We are currently 45/45/10 stocks/bonds/short term. Non tax deferred accounts will be pretty close to exhaused at 59 most likely. No debt. No children left at home.

We've run all the calcs including Firecalc and appear to be good to go. Would like some input as to amount we might keep in cash reserves.

Thanks!
 
Personally we have a cash (in MM) bucket that covers expenses until SS. Returns on mutual funds get reinvested into the funds for now; we will have them paid into the MM when we start collecting SS.

This is just what we decided to do for no particular financially-savvy reason; others probably have better systems :) .
 
We use 2 years' expenses in cash, 3 yrs expenses in short-term bonds, 40-45% in equities and the remainder in intermediate bonds, more or less.

When you start collecting your pension or early SS, that reduces your amount needed in cash. Check the archives for more discussion, and look at Firecalc to help you model this.
 
DH retired last year at 55. At that time we had 5 years expenses in a MM account (he gets a pension as well). Along with the cash reserves we have some bonds and stocks outside of our retirement accounts that throw off interest and dividends.

We also have 5 years living expenses in an IRA mm account along with other IRA buckets consisting of stocks and bonds.
 
I like your 45:45:10 asset allocation for retirement (mine is almost identical right now). To me, the question is how you are going to "pay yourself SS", so to speak, until you are eligible for it.

I have a lot of my bond allocation in the TSP "G Fund", a bond fund which is guaranteed not to decrease in share price. So, in that sense it is similar to cash. I am taking equal monthly payments from it that are higher now than they will be after I claim SS.

Similarly (assuming you do not have a TSP account), I would suggest multiplying your anticipated SS monthly payments by the number of months before you plan to claim it. For example, if you are expecting to net $1500/mo from SS, beginning in 84 months, then probably 84x$1500 = $126,000 needs to be set aside for this.

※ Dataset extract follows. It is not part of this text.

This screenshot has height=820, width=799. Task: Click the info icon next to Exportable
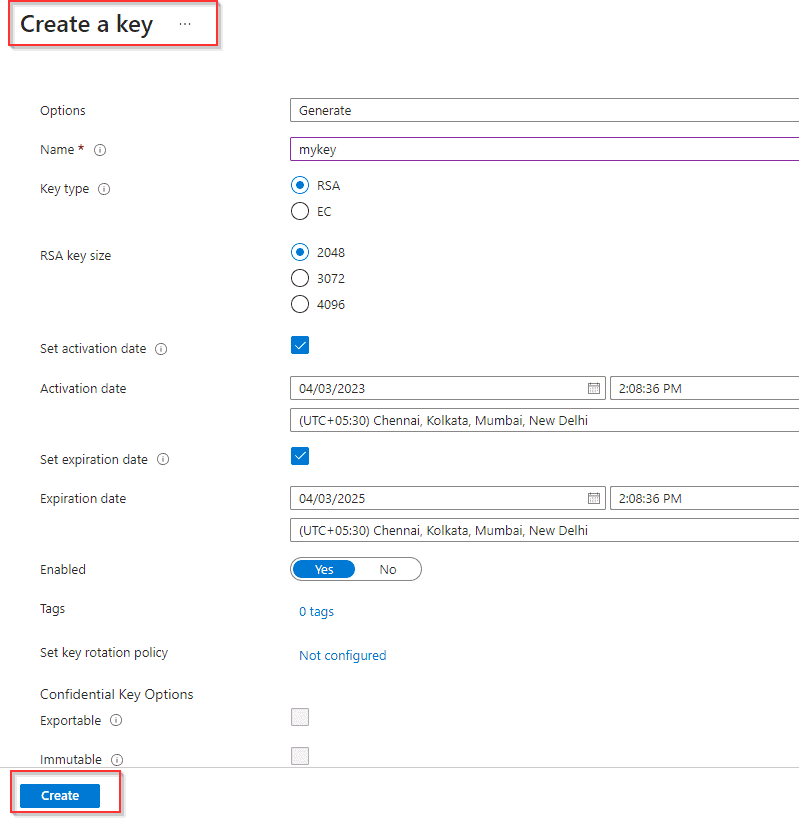(114, 721)
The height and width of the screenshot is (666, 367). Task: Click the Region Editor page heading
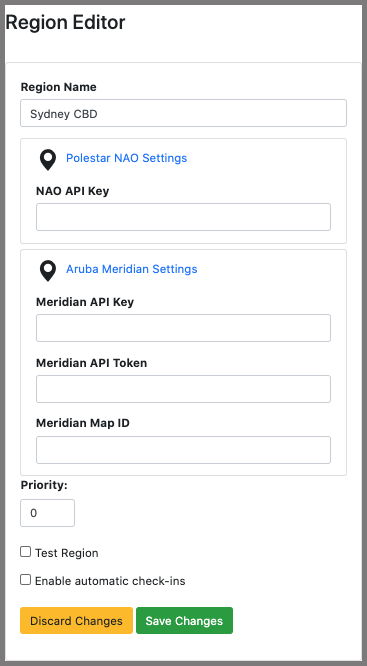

So, set aside this much cash to cover the lack of SS during this gap.

Remember that most bond funds can lose share price. So, if it was me, I'd set this money aside in cash, instead of bonds. I'd sell enough bonds to do it, even though you'd miss out on the dividends from those bonds and even though this may temporarily distort your asset allocation.
 
We are getting ready to ER next April at age 55 and 54 respectively. Knowing that we will need to live off savings and taxable accounts, along with a small pension until 59.5, how much of your portfolio would you have invested in cash/CD's etc....?
We are currently 45/45/10 stocks/bonds/short term. Non tax deferred accounts will be pretty close to exhaused at 59 most likely. No debt. No children left at home.
We've run all the calcs including Firecalc and appear to be good to go. Would like some input as to amount we might keep in cash reserves.
Two years' expenses for us.

Considering you're five years away from a higher cash flow, you might be tempted to liquidate your taxable accounts and stash them in CDs. I guess the issue would be whether you think you'll pay less taxes in 2010 (when cap gains rates are at what may be their lowest ever) or less taxes in 2011-2015 (when you're ER'd and in a lower income-tax bracket).
 
Two years' expenses for us.

Considering you're five years away from a higher cash flow, you might be tempted to liquidate your taxable accounts and stash them in CDs. I guess the issue would be whether you think you'll pay less taxes in 2010 (when cap gains rates are at what may be their lowest ever) or less taxes in 2011-2015 (when you're ER'd and in a lower income-tax bracket).

Two years expenses after retirement at 55 is about what we have stashed in cash/CD's. The remaining that we will spend prior to 59.5 is primarily in nonretirement (taxable mutual funds) which we think we will cash out of as needed to maintain the 2 year expenses. We will most definately be in the lowest tax bracket from 55-59 in 2012 foward, and more than likely also for 2011.

It seems we are on track, but so hard to know how many years cash type investments to have on hand- and yet still get what growth we can...
 
It seems we are on track, but so hard to know how many years cash type investments to have on hand- and yet still get what growth we can...
That's what asset allocation plans are for.

Give yourself a cash asset allocation of 8-10% and rebalance to keep it that way whenever you can. In good years you could replenish the cash stash to 8-10% or even higher, and in bad years you could consume the cash stash in the hopes that the market will recover during your 2-3 years of cash consumption.

Our ER portfolio is 92% equities & 8% cash. Each of our four types of equities has an allocation of 23% +/- 5%. When an asset gets down to 18% then we buy more of it, and when it gets to 28% then we sell some of it off. The amount we buy/sell is somewhat constrained by keeping the cash stash topped off. The broad bands give us the flexibility to only need to rebalance every couple of years.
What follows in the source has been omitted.